* **WHAT THE TASK ASKS**
Beneath this instruction is a listing. Transcribe from it only the stretch from the line with "Economic Development [button] (640, 368)" through the line with "亿网搜免费GEO (616, 2183)", both end lines included, exactly as written.

##########

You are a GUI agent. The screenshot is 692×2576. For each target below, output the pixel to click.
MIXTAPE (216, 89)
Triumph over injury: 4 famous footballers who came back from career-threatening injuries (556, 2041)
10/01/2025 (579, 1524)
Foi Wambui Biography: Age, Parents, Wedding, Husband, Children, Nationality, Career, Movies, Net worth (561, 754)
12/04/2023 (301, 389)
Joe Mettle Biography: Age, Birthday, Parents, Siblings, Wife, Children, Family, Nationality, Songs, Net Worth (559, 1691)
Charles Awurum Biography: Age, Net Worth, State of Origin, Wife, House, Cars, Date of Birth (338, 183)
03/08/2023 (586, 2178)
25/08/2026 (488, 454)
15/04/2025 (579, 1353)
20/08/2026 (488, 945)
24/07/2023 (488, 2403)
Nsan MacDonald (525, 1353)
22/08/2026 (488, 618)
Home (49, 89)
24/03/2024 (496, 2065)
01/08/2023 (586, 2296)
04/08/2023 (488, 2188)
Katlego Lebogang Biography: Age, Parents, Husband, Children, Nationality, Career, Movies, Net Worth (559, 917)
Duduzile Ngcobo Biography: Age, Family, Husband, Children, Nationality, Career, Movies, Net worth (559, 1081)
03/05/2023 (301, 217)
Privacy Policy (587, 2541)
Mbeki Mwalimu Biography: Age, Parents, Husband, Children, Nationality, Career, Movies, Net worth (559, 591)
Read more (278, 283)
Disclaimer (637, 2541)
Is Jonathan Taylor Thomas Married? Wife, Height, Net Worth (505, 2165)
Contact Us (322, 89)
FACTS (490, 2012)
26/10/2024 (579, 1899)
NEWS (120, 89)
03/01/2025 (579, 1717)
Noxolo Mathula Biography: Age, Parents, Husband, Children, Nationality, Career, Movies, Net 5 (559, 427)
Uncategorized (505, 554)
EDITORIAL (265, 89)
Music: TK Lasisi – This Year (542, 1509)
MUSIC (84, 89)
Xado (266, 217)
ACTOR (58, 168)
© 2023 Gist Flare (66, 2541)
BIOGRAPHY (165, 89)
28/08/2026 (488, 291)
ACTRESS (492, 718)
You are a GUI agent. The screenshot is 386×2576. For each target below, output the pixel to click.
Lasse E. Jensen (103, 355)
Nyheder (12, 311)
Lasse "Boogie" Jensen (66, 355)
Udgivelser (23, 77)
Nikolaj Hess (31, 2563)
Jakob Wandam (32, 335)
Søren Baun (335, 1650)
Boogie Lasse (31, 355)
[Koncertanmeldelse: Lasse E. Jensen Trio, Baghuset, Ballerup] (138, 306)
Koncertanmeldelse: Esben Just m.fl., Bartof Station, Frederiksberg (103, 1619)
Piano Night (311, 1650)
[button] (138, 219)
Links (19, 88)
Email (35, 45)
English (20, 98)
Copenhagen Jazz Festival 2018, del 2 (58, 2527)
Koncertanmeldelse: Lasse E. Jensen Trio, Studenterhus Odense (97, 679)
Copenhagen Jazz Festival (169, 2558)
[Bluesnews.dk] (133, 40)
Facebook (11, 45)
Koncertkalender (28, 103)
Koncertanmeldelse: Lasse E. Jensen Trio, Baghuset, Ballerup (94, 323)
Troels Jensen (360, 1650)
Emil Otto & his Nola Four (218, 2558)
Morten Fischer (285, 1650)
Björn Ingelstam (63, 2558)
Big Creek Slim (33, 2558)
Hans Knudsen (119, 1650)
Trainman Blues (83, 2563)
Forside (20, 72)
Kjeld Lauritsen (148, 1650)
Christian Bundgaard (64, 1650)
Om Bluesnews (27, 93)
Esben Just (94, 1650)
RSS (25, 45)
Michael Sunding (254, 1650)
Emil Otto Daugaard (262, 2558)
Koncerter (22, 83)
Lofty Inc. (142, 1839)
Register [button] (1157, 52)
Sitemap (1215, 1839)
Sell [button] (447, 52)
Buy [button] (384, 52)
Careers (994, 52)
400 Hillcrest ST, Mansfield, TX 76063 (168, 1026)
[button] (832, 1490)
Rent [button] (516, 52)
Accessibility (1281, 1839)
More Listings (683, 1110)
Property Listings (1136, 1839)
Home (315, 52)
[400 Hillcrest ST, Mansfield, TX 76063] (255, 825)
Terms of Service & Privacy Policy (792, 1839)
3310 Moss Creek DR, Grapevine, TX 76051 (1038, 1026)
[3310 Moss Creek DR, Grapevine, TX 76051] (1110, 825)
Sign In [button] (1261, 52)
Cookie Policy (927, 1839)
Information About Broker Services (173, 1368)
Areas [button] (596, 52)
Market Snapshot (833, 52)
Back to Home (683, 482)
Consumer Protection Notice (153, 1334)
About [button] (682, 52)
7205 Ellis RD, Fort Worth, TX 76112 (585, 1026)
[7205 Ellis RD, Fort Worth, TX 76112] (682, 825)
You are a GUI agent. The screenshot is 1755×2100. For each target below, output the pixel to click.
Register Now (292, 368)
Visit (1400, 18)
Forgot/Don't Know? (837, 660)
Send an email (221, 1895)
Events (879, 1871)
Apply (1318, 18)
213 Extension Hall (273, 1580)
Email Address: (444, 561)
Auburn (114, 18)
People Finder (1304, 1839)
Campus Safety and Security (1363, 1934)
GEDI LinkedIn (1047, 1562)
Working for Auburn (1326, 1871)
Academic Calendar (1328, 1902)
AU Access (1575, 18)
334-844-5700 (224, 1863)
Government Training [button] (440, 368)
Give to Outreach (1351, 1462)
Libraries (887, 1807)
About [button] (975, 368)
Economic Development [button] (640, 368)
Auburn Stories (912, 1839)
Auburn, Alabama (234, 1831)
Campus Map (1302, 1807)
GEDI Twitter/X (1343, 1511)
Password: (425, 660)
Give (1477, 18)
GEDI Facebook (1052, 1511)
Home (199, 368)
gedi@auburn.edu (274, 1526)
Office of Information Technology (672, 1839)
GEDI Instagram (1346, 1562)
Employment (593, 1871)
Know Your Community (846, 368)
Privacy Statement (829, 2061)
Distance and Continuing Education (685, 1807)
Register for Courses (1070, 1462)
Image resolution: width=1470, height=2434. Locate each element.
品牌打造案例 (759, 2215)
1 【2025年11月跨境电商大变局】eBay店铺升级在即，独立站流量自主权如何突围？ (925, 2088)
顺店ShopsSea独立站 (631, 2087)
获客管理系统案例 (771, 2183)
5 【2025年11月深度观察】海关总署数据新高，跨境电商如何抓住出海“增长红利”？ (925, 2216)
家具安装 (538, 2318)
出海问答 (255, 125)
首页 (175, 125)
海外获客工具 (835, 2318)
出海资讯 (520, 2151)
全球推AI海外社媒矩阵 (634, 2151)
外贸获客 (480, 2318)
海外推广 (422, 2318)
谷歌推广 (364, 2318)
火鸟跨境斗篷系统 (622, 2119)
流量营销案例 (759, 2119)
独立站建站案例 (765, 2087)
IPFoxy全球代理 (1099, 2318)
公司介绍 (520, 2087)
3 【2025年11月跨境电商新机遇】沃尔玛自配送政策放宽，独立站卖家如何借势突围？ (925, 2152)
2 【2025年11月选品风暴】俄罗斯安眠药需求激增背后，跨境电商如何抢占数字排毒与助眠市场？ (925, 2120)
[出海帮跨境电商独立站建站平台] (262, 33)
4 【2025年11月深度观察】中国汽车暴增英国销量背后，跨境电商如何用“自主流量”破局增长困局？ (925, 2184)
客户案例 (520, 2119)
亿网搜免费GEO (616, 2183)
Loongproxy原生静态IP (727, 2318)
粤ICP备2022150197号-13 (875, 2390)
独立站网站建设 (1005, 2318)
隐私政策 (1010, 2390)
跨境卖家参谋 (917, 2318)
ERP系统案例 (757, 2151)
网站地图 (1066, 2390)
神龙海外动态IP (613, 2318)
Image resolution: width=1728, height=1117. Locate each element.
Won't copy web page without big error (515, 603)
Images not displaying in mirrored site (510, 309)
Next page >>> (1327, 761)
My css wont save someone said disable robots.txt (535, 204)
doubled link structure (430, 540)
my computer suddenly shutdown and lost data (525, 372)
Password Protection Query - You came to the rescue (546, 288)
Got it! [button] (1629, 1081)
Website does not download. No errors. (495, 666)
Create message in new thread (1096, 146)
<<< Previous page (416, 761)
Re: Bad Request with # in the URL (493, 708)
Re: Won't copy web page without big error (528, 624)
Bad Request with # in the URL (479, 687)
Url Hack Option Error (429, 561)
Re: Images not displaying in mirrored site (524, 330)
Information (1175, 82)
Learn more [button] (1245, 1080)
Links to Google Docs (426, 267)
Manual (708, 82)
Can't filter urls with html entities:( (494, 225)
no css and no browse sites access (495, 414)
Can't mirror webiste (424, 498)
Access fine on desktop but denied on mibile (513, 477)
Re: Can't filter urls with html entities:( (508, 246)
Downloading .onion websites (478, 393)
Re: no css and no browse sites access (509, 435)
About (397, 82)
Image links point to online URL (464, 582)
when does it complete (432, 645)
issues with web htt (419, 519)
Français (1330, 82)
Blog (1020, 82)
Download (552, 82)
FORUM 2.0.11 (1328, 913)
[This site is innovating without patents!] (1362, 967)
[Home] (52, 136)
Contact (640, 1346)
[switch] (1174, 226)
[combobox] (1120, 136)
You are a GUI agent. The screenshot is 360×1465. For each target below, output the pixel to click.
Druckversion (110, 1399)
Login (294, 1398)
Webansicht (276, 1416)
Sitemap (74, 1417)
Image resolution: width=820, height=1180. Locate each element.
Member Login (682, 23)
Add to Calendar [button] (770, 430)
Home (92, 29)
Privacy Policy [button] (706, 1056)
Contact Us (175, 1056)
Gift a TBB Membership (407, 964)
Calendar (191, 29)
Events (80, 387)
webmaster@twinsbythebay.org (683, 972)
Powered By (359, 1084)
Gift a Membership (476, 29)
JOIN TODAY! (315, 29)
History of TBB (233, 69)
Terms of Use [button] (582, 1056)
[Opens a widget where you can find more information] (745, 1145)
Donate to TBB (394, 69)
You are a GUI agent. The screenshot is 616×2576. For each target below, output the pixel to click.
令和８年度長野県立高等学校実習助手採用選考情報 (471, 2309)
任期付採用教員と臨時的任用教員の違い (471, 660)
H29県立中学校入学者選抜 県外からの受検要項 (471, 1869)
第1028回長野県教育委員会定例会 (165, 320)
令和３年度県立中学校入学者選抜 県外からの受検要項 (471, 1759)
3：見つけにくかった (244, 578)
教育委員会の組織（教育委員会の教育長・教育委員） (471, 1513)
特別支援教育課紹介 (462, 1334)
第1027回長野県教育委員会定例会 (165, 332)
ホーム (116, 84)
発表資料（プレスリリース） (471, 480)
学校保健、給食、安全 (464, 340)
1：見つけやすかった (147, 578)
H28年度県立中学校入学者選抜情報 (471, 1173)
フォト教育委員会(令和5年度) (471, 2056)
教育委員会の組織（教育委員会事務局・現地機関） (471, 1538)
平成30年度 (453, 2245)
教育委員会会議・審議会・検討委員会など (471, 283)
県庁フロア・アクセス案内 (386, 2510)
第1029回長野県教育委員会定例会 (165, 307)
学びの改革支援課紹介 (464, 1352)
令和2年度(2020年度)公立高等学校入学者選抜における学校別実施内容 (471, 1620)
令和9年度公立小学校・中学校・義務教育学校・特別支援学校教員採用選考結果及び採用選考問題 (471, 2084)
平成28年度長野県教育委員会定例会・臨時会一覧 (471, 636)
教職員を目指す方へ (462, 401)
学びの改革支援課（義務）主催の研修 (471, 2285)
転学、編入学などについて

##########

* **OUTPUT BELOW**
Economic Development [button] (640, 368)
Auburn Stories (912, 1839)
Auburn, Alabama (234, 1831)
Campus Map (1302, 1807)
GEDI Twitter/X (1343, 1511)
Password: (425, 660)
Give (1477, 18)
GEDI Facebook (1052, 1511)
Home (199, 368)
gedi@auburn.edu (274, 1526)
Office of Information Technology (672, 1839)
GEDI Instagram (1346, 1562)
Employment (593, 1871)
Know Your Community (846, 368)
Privacy Statement (829, 2061)
Distance and Continuing Education (685, 1807)
Register for Courses (1070, 1462)
Image resolution: width=1470, height=2434. Locate each element.
品牌打造案例 (759, 2215)
1 【2025年11月跨境电商大变局】eBay店铺升级在即，独立站流量自主权如何突围？ (925, 2088)
顺店ShopsSea独立站 (631, 2087)
获客管理系统案例 (771, 2183)
5 【2025年11月深度观察】海关总署数据新高，跨境电商如何抓住出海“增长红利”？ (925, 2216)
家具安装 (538, 2318)
出海问答 (255, 125)
首页 (175, 125)
海外获客工具 (835, 2318)
出海资讯 (520, 2151)
全球推AI海外社媒矩阵 (634, 2151)
外贸获客 (480, 2318)
海外推广 (422, 2318)
谷歌推广 (364, 2318)
火鸟跨境斗篷系统 (622, 2119)
流量营销案例 (759, 2119)
独立站建站案例 (765, 2087)
IPFoxy全球代理 (1099, 2318)
公司介绍 (520, 2087)
3 【2025年11月跨境电商新机遇】沃尔玛自配送政策放宽，独立站卖家如何借势突围？ (925, 2152)
2 【2025年11月选品风暴】俄罗斯安眠药需求激增背后，跨境电商如何抢占数字排毒与助眠市场？ (925, 2120)
[出海帮跨境电商独立站建站平台] (262, 33)
4 【2025年11月深度观察】中国汽车暴增英国销量背后，跨境电商如何用“自主流量”破局增长困局？ (925, 2184)
客户案例 (520, 2119)
亿网搜免费GEO (616, 2183)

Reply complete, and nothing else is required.